** Start Given passage **
Data Distribution Search: Deep Reinforcement Learning To Improvise Input Datasets

schedule Aug 8th 01:45 - 02:30 PM place Grand Ball Room 1 people 142 Interested

Beyond computer games and neural architecture search; practical applications of Deep Reinforcement Learning to improve classical classification or detection tasks are few and far between. In this talk, I will share a technique and our experiences of applying D-RL on improving the distribution input datasets to achieve state of the art performance, specifically on object detection tasks.

Beyond open source datasets, when it comes to building neural networks for real-world problems, dataset matters, which is often small and skewed.The talk presents a few fresh perspectives on how to artificially increase the size of datasets while balancing the data distribution. We show that these ideas result in 2% to 3% increase in accuracy on popular object detection tasks, whereas small and skewed datasets yield up to 22% increase in model accuracies.

 
 

Outline/Structure of the Talk

update on 19th April:

1. Introduction to the problem: less data, imbalanced data while solving custom classification or detection tasks. 5 mins

2. Introduction to possible solutions: weighted loss functions, data augmentations etc. 3 mins

3. Introduction to data augmentations: state of the art in selecting data augmentation, visual experimental evidence of effects of different augmentations on different types of problems or datasets 7 mins

4. Choosing the right set of augmentation for a given dataset: brief introduction to DRL. 5 mins

5. DRL problem formulation to select data augmentation policies: set of all policies, definition of reward, definition of a state, selection of policies. 5 mins

6. Details of training a DRL model to select a subset of policies: object detection dataset, choice of the base detection architecture, loss function, evaluation function. 5 mins

7. Summary of results: choosing a set of random policies vs policies discovered by DRL model. 5 mins

8. A few key take-aways: the time and compute expenses of training DRL to select the right set of augmentations, visual evidence of the effects of different policies on different problems or datasets 5 mins.

9. Applicability of this work to different applications: classification, detection, healthcare, retail, transportation 5 mins

Beyond computer games and neural architecture search; practical applications of Deep Reinforcement Learning to improve classical classification or detection tasks are few and far between. In this talk, I will share a technique and our experiences of applying D-RL on improving the distribution input datasets to achieve state of the art performance, specifically on object detection tasks.

The key take away of my talk would be an effective application of deep reinforcement learning to enhance computer vision datasets via reward driven data augmentations. In particular, by showing a few examples in retail industry, I will first highlight common issues faced by deep learning practitioners in solving real-world computer vision problems: less data and imbalanced data. Less and imbalanced data, often, doesn't spin the engine of deep learning enough to learn both discriminative as well as generative features to solve classification, detection, or generation tasks with enterprise-grade accuracies.
** End Given passage **
#### What this task involves
Resume the abstract on deep reinforcement learning for dataset augmentation after its last sentence. The records come from a separate source.
** Start Data **
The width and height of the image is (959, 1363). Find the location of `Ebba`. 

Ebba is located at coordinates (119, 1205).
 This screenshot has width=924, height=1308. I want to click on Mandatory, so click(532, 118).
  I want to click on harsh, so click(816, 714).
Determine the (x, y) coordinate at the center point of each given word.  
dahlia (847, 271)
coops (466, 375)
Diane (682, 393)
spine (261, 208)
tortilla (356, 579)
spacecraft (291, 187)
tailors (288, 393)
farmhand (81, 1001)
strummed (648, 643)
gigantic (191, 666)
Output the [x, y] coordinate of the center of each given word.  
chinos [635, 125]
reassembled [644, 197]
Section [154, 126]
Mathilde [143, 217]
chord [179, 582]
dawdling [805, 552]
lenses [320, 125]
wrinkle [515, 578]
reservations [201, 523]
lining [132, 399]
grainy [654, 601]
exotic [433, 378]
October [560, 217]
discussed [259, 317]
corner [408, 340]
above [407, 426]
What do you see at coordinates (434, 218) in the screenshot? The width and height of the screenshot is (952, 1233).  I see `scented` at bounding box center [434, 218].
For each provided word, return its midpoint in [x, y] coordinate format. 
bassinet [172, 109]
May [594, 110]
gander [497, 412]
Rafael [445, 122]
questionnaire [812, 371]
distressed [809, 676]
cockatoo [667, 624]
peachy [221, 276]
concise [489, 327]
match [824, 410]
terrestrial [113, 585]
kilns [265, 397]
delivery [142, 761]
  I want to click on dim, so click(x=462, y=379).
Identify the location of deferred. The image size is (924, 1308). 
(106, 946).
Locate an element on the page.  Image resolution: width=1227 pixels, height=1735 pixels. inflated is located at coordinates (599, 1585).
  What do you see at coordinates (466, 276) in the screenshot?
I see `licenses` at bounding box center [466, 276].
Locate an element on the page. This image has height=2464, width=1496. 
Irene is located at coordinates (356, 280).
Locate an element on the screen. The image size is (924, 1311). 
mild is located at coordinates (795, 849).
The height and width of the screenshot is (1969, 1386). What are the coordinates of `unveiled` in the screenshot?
** End Data **
#### The reply
However, it is a well-known fact that appropriate data distribution, either via data generation or data augmentation, significantly improves the pattern learning performance of deep networks. How do we, then, introduce new data samples for different classes or objects such that, given a network architecture with pretrained weights, we achieve optimal performance? Can deep reinforcement learning help us to navigate the space of sample augmentation and sample generation strategies?

To answers these questions, in this talk, I will present a deep reinforcement learning framework that systematically chooses classes and operations to perform on those classes, be it generation or augmentation, be it a classification problem or a detection problem. We model the network performance improvement as a reward towards choosing the right set of generation and augmentation techniques.

Via extensive performance testing, we showcase that our framework is far more inexpensive to achieve the same or better result than doing a neural architecture search for a given problem. Thus, we establish, with quantitative evidence that, a well-formed data distribution trumps custom discovered neural architecture. Furthermore, we are able to achieve state of the art results on PASCAL VOC and MS COCO datasets, in using Single Shot Multibox Detection (SSD) technique, proposed in 2016, by applying our framework on the underlying datasets. In showcasing these results, I will present a few examples of a custom dataset, with its visualization, where we are able to achieve 22% performance improvement using SSD as compared focal-loss driven RetinaNet architecture or its recent variants.

In a nutshell, this talk drives a key message that cleverly scripted data can significantly boost accuracy of even a reasonably powerful deep network, across different problem regimes such as classification, detection, and generation.

Learning Outcome

questions that this talk poses:

how do we introduce new data samples for different classes or objects such that, given a network architecture with pretrained weights, we achieve optimal performance? can deep reinforcement learning help us to navigate the space of sample augmentation and sample generation strategies?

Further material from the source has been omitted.